This coming of age tale is John Hughes' best film. I distinctly remember the place I first saw it and the impact that it had on me at the ripe old age of 11. At that age I felt like the movie was speaking directly to me. It had seen my experiences and put them up on the screen. It was telling the truth.
The story brings together five very different students together for a day of Saturday detention. John Bender (Judd Nelson, ST. ELMO'S FIRE) is the metal head troublemaker. Detention is his home away from troubled home. Claire Standish (Molly Ringwald, SIXTEEN CANDLES) is the pretty popular rich girl whose parents use her as a bargaining chip in their ongoing battle of wills. Andrew Clark (Emilio Estevez, REPO MAN) is the champion wrestler whose father rides constantly to succeed. Brian Johnson (Anthony Michael Hall, EDWARD SCISSORHANDS) is a straight-A student, who is under constant pressure from his parents and himself to excel in academics. Allison Reynolds (Ally Sheedy, SHORT CIRCUIT) is a quiet strange girl who does outlandish things to get attention. Watching over these students is principal Richard Vernon (Paul Gleason, DIE HARD), a man who only has contempt for the teens he's supposed to be guiding.

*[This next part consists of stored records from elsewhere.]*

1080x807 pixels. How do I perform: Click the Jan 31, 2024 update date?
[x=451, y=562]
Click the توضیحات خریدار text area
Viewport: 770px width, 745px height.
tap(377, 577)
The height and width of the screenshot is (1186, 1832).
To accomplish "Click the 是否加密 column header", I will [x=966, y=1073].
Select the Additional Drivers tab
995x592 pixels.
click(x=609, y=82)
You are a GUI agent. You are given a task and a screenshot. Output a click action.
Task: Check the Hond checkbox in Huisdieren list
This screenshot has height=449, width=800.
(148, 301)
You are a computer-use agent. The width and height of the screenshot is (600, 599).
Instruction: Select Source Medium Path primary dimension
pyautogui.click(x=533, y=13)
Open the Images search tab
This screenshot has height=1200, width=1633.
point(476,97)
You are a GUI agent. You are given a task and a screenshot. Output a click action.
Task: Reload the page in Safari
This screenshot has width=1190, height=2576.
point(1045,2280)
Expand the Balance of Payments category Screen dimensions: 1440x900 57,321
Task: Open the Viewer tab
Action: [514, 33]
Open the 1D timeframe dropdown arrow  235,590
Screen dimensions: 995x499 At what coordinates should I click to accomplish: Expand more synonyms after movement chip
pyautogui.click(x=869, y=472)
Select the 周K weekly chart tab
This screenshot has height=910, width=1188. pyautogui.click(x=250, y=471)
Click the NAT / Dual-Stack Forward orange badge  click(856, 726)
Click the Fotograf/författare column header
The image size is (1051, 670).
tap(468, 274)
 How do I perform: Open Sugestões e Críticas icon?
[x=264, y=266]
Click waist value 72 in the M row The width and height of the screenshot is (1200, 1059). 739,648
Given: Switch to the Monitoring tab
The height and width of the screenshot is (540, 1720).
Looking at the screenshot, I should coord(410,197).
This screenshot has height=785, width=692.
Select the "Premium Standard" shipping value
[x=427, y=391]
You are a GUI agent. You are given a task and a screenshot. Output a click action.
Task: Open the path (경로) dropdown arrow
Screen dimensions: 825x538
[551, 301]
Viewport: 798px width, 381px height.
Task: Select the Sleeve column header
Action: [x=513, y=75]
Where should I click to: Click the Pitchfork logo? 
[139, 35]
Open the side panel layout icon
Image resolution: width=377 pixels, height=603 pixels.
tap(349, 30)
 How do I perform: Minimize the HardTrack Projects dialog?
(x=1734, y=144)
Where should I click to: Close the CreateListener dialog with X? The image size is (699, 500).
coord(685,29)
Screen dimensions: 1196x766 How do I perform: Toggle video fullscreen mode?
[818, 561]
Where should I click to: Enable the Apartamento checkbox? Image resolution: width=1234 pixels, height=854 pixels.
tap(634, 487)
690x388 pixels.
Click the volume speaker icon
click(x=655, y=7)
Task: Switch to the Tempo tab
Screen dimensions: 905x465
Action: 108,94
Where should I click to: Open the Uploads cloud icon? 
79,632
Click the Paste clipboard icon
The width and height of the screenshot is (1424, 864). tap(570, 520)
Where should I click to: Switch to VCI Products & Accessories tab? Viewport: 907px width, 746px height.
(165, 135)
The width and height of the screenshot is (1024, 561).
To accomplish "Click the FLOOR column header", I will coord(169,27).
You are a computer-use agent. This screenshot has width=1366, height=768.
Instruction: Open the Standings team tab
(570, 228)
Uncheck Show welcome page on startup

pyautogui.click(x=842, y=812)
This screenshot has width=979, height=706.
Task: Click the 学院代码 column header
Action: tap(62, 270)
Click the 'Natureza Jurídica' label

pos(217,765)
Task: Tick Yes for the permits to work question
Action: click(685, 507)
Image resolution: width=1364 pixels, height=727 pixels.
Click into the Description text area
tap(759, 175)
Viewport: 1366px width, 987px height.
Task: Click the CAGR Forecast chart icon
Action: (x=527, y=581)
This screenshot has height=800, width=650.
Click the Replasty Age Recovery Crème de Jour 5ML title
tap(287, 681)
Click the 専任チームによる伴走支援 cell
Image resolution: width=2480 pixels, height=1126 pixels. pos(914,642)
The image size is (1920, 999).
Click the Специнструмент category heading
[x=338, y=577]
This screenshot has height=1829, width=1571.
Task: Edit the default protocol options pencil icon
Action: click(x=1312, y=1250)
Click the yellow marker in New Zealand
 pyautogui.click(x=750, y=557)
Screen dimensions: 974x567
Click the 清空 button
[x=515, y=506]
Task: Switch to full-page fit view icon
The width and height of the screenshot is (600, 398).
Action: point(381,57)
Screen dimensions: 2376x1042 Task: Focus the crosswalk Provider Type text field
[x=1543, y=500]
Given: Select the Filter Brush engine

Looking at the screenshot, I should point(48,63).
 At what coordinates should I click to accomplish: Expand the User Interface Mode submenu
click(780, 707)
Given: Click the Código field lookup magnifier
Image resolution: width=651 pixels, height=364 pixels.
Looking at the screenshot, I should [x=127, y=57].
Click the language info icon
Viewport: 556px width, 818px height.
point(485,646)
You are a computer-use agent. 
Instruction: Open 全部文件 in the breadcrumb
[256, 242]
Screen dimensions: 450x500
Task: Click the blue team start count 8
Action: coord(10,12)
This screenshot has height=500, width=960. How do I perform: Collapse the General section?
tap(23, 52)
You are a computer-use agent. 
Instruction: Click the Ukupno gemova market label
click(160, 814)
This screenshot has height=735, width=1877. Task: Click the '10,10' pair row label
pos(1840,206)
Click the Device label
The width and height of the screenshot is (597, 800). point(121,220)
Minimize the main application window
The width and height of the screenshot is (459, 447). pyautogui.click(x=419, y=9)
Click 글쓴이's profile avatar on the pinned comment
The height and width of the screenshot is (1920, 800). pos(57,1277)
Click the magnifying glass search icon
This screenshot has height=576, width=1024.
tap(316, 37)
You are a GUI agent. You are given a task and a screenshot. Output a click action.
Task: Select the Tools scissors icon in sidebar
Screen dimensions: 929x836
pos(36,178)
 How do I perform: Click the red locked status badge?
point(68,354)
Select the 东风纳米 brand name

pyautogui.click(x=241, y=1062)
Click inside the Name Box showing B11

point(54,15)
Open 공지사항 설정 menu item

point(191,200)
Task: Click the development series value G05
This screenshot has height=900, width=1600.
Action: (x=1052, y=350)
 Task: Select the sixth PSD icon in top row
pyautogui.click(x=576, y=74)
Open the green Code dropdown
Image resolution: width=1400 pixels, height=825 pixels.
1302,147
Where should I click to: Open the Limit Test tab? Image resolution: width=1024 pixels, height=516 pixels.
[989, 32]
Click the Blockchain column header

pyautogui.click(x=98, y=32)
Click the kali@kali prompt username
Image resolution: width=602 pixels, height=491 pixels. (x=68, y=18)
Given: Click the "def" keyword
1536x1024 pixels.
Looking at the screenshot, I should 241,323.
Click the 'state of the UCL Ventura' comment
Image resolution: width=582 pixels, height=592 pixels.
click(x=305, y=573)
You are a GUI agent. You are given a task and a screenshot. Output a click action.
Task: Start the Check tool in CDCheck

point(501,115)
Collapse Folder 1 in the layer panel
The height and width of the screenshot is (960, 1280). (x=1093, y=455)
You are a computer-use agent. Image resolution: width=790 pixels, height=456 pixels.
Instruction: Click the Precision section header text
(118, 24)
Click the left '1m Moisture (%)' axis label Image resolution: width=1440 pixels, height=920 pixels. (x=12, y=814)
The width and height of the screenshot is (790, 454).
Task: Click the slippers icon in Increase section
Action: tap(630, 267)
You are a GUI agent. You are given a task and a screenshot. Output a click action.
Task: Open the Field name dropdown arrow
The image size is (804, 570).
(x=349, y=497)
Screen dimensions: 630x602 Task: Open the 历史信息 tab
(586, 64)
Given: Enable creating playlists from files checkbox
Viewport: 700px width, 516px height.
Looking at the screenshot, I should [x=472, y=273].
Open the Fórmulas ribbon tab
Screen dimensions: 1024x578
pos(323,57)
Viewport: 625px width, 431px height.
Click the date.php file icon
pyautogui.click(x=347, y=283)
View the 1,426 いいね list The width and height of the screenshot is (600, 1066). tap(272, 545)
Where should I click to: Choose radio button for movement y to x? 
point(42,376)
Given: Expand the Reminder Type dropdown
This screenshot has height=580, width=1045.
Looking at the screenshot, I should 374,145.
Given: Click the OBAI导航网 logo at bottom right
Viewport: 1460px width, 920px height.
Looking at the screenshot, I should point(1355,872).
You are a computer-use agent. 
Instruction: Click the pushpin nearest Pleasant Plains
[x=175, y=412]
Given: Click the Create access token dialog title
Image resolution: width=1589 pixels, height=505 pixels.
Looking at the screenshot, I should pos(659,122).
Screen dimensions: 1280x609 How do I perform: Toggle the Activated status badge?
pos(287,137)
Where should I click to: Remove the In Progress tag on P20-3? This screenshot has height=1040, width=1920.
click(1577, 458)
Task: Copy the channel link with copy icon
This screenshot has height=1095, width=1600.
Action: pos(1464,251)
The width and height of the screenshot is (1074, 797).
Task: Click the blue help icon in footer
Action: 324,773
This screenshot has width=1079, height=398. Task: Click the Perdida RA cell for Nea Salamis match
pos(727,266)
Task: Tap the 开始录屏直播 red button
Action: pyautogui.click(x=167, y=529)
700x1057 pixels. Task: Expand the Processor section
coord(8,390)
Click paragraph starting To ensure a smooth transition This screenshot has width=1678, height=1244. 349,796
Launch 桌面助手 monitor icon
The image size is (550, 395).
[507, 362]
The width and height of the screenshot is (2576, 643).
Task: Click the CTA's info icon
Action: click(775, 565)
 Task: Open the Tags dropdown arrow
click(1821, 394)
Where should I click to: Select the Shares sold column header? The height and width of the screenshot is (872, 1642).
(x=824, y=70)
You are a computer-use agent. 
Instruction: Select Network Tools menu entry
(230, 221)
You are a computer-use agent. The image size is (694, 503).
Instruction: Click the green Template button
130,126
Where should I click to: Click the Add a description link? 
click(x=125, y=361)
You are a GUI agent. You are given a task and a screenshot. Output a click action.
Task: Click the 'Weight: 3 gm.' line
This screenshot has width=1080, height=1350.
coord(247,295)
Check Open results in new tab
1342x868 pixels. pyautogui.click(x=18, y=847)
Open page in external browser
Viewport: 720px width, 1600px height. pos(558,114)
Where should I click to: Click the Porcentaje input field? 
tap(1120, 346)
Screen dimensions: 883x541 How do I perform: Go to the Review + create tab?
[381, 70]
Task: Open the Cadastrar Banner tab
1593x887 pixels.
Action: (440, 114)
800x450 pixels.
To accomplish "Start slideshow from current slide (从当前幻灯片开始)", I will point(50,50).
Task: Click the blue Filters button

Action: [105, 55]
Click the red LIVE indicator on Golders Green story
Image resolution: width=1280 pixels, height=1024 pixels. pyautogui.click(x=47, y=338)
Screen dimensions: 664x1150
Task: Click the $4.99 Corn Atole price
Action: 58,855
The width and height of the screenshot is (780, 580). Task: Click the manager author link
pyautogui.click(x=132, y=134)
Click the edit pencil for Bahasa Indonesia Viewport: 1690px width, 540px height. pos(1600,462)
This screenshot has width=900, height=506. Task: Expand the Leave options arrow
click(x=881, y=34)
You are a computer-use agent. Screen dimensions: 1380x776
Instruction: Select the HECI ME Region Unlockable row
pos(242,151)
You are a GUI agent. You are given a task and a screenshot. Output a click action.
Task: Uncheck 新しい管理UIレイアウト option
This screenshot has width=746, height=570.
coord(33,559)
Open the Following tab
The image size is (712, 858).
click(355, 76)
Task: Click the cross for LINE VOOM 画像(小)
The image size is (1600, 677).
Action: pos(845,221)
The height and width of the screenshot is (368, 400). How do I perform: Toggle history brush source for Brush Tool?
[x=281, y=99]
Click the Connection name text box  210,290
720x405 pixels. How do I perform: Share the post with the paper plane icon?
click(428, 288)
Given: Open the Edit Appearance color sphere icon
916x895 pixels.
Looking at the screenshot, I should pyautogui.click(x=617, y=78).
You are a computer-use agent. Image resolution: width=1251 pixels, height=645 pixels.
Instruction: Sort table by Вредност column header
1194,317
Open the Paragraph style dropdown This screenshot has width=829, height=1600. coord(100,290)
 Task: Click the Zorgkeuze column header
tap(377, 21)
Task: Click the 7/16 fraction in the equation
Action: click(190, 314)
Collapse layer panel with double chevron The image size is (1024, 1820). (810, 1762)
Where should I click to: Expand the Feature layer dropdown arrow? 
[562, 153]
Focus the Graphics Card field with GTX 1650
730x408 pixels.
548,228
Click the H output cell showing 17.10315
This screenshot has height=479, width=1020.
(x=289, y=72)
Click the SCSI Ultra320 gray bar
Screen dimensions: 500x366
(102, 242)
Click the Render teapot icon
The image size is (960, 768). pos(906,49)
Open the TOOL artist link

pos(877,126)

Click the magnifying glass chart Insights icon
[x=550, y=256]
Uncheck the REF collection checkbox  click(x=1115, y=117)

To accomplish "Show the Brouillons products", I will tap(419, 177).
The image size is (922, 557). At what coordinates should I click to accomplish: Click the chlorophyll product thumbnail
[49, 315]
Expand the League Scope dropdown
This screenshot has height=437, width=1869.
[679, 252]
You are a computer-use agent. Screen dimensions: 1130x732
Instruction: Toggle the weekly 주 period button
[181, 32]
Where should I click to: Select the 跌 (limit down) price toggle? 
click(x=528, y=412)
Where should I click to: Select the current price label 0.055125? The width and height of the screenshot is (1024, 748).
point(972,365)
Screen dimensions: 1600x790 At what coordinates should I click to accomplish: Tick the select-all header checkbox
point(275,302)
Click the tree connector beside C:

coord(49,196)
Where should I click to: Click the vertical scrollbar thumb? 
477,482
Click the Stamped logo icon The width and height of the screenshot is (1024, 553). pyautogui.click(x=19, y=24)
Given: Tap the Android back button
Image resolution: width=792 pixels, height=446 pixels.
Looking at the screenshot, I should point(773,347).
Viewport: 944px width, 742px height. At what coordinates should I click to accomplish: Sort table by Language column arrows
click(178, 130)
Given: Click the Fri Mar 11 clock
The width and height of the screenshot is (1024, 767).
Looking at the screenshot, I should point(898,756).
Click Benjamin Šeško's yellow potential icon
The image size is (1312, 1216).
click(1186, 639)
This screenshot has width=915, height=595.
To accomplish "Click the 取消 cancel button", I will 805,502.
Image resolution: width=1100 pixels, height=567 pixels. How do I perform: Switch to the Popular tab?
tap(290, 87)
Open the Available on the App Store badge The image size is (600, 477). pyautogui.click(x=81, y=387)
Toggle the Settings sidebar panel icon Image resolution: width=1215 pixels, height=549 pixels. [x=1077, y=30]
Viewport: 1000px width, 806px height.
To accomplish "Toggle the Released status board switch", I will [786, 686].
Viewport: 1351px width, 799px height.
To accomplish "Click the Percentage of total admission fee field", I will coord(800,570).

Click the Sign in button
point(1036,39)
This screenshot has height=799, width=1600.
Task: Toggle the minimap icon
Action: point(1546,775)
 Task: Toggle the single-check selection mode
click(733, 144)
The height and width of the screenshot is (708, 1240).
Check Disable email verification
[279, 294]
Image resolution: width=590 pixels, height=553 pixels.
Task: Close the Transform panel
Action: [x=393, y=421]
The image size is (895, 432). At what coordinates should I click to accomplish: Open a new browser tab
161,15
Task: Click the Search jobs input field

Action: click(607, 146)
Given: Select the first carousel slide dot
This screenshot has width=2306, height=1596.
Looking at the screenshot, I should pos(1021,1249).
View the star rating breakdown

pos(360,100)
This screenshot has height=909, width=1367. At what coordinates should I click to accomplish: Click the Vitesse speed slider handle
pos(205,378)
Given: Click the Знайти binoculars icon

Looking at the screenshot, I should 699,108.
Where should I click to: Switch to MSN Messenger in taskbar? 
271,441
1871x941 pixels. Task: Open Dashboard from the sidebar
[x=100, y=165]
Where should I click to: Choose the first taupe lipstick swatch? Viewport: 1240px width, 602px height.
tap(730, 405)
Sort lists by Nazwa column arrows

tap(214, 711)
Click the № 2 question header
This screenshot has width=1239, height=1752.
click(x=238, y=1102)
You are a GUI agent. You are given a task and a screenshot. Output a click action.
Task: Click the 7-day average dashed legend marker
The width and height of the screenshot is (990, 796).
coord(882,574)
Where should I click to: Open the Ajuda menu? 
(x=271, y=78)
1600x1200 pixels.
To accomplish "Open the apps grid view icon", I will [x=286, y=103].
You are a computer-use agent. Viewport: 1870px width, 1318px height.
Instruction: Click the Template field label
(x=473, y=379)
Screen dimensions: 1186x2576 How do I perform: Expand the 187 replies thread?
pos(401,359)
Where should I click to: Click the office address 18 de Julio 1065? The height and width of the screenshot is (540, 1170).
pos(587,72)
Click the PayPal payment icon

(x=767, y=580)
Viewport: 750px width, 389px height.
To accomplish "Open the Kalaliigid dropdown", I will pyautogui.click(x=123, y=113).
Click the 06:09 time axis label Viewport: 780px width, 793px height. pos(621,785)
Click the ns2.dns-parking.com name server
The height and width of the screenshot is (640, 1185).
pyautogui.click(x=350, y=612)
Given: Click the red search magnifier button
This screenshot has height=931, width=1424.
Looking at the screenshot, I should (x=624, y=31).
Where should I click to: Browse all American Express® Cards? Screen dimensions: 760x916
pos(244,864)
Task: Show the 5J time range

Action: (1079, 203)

Of course, Bender is the provocateur that gets the students talking and Principal Vernon is their common enemy. Bender makes fun of all of them. Andrew and Claire turn their noses up at the stoner, telling him, "He might as well not even exist at this school." All three of them look down on Brian as the brown-nosing nerd. He feebly tries to be accepted. Allison stays quiet until she is talked to, hiding behind her dark eye make-up and straggly hair. When Andrew tries to get to know her, she tells him that she loves vodka and later says she had an affair with her therapist. Hughes gives each of his characters a unique perspective on themselves and their classmates.
What he also does is give us moments with Vernon outside of his petty dictatorship attitude toward the students. There is a wonderful scene where he confides in the janitor Carl (John Kapelos, AUTO FOCUS) about how he's scared of these students taking over the world. The scene exposes Vernon as a fraud.
Hughes' dialogue sounds like teenagers spoke it. The Brat Pack filled cast nails it. Nelson has never been better. He's the class clown that's smart and witty with his sly digs. Who wouldn't want to ask a cocky teacher or principal if Barry Manilow knows he raided his closet? Estevez avoids making Andrew a typical dumb jock. He's a follower with blinders on. Ringwald makes Claire sophisticated but spoiled and conceited. But she is able to make her confident and vulnerable at the same time, which allows her to remain likeable. Hall's Brian is the classic geek. He's awkward and tries too hard. He's also a push over to the more secure kids. Allison is the most unique character. Sheedy makes her defensive and sensitive. Her strange behavior is hiding loneliness.
Throughout the course of their day, these characters will discover things they didn't know about each other, which will change their perspective. This leads them to see their similarities and their differences. They have their prejudices about each other. At the end of the day, they see each other more clearly, but not all their problems are solved. The film doesn't try to think it can solve the problems of cliques, parents and growing up, but for these characters they learn to see they are not alone.
That's how the film made me feel when I was 11. I was a mix of Brian and Allison and Andrew. I feared kids like Bender and was jealous of the "easy life" of people like Claire. Whoever one is they will find their combo of characters they relate to. The dramedy allows the viewer to see others in a different light and more importantly see themselves in a different light. Now as an adult, I watch the film with nostalgia. Even with lines like Neo-Maxi-Zoom-Dweebie, the film retains fresh because it understands.